**Screenshot grounding data**

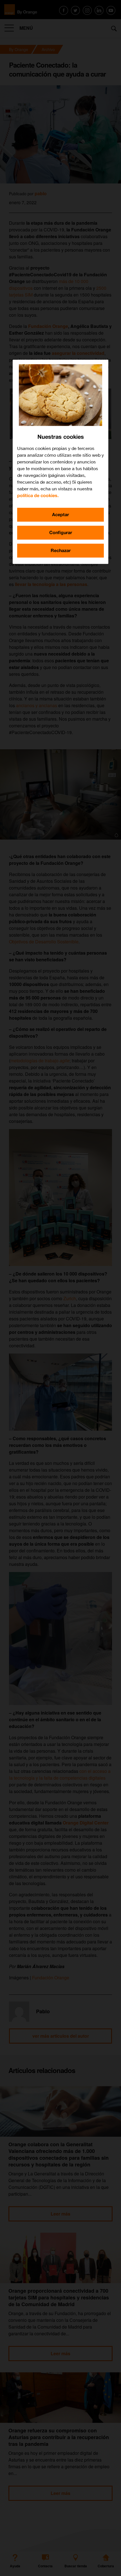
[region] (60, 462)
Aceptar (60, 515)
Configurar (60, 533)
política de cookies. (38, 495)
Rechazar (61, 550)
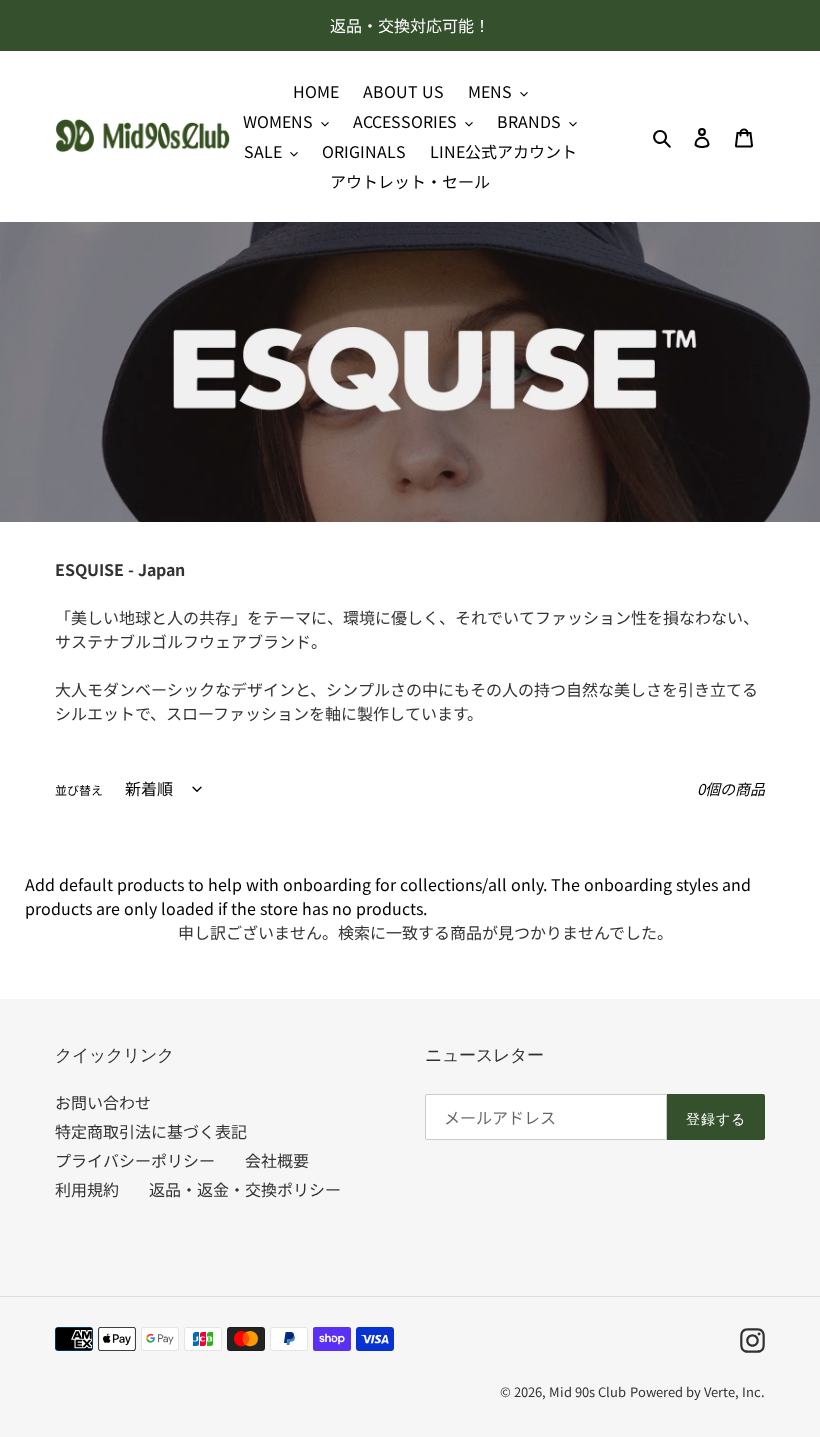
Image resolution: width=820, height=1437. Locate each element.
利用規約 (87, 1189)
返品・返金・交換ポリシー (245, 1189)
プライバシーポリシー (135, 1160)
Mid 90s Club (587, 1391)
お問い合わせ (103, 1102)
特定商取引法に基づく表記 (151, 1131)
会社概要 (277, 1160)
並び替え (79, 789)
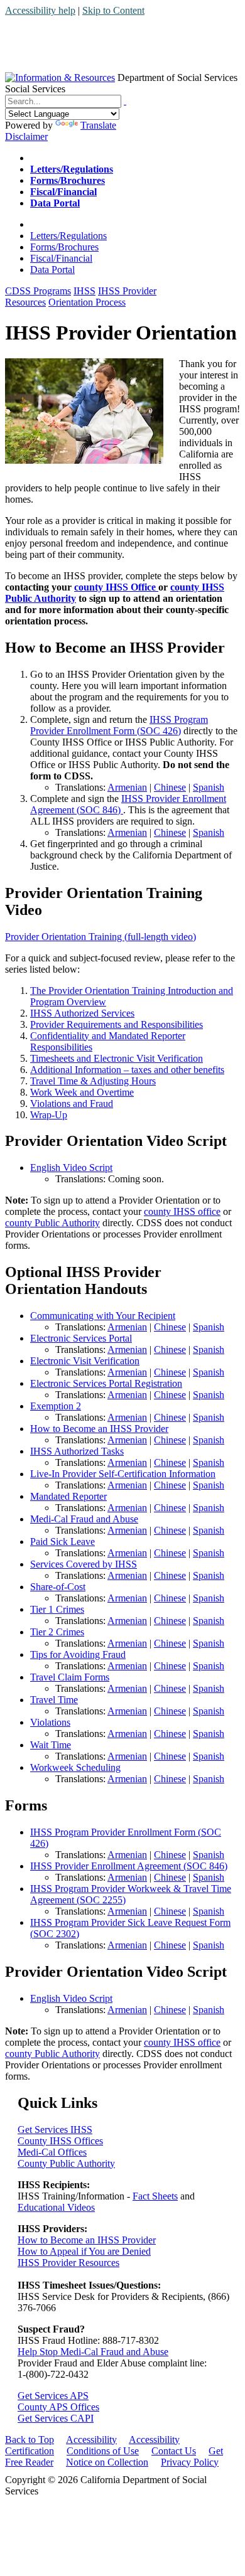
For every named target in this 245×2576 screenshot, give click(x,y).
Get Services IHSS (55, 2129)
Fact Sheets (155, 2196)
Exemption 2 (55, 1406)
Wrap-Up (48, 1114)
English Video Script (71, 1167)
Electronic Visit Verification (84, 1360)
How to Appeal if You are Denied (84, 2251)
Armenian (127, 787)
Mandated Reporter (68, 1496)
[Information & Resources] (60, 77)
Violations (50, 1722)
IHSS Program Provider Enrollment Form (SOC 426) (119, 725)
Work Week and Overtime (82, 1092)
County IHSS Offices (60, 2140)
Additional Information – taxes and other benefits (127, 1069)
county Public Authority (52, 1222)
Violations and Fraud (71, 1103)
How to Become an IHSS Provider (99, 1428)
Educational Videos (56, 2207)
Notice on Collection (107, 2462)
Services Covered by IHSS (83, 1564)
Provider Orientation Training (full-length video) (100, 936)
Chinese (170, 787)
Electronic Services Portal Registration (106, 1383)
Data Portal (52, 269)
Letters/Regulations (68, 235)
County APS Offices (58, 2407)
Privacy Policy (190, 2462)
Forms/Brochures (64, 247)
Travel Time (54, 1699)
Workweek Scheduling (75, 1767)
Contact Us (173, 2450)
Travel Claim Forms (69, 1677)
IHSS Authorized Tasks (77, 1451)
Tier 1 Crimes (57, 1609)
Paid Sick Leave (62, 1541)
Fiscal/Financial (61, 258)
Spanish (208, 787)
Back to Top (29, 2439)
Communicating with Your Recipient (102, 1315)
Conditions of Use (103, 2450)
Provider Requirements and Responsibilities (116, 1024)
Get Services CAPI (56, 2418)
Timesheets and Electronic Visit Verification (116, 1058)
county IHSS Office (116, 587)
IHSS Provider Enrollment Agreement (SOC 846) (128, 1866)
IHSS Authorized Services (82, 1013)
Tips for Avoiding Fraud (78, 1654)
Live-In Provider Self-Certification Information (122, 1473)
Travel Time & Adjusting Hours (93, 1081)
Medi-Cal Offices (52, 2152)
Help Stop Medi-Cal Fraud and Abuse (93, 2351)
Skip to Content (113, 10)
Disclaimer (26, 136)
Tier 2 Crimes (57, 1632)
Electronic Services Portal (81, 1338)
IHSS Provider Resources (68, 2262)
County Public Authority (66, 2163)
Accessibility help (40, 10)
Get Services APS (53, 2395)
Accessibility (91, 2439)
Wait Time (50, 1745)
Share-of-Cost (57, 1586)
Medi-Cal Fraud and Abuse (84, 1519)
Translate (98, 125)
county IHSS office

**What is being asked**
Transcribe every entry exactly, leaving out the pictures.

**Finished task**
[region] (60, 462)
Aceptar (60, 515)
Configurar (60, 533)
política de cookies. (38, 495)
Rechazar (61, 550)
Image resolution: width=820, height=1437. Locate each element.
利用規約 (87, 1189)
返品・返金・交換ポリシー (245, 1189)
プライバシーポリシー (135, 1160)
Mid 90s Club (587, 1391)
お問い合わせ (103, 1102)
特定商取引法に基づく表記 (151, 1131)
会社概要 (277, 1160)
並び替え (79, 789)
For every named target in this 245×2576 screenshot, give click(x,y).
Get Services IHSS (55, 2129)
Fact Sheets (155, 2196)
Exemption 2 (55, 1406)
Wrap-Up (48, 1114)
English Video Script (71, 1167)
Electronic Visit Verification (84, 1360)
How to Appeal if You are Denied (84, 2251)
Armenian (127, 787)
Mandated Reporter (68, 1496)
[Information & Resources] (60, 77)
Violations (50, 1722)
IHSS Program Provider Enrollment Form (SOC 426) (119, 725)
Work Week and Overtime (82, 1092)
County IHSS Offices (60, 2140)
Additional Information – taxes and other benefits (127, 1069)
county Public Authority (52, 1222)
Violations and Fraud (71, 1103)
How to Become an IHSS Provider (99, 1428)
Educational Videos (56, 2207)
Notice on Collection (107, 2462)
Services Covered by IHSS (83, 1564)
Provider Orientation Training (full-length video) (100, 936)
Chinese (170, 787)
Electronic Services Portal Registration (106, 1383)
Data Portal (52, 269)
Letters/Regulations (68, 235)
County APS Offices (58, 2407)
Privacy Policy (190, 2462)
Forms/Brochures (64, 247)
Travel Time (54, 1699)
Workweek Scheduling (75, 1767)
Contact Us (173, 2450)
Travel Claim Forms (69, 1677)
IHSS Authorized Tasks (77, 1451)
Tier 1 Crimes (57, 1609)
Paid Sick Leave (62, 1541)
Fiscal/Financial (61, 258)
Spanish (208, 787)
Back to Top (29, 2439)
Communicating with Your Recipient (102, 1315)
Conditions of Use (103, 2450)
Provider Requirements and Responsibilities (116, 1024)
Get Services CAPI (56, 2418)
Timesheets and Electronic Visit Verification (116, 1058)
county IHSS Office (116, 587)
IHSS Provider Enrollment Agreement (SOC 846) (128, 1866)
IHSS Authorized Services (82, 1013)
Tips for Avoiding Fraud (78, 1654)
Live-In Provider Self-Certification Information (122, 1473)
Travel Time & Adjusting Hours (93, 1081)
Medi-Cal Offices (52, 2152)
Help Stop Medi-Cal Fraud and Abuse (93, 2351)
Skip to Content (113, 10)
Disclaimer (26, 136)
Tier 2 Crimes (57, 1632)
Electronic Services Portal (81, 1338)
IHSS Provider Resources (68, 2262)
County Public Authority (66, 2163)
Accessibility help (40, 10)
Get Services APS (53, 2395)
Accessibility (91, 2439)
Wait Time (50, 1745)
Share-of-Cost (57, 1586)
Medi-Cal Fraud and Abuse (84, 1519)
Translate (98, 125)
county IHSS office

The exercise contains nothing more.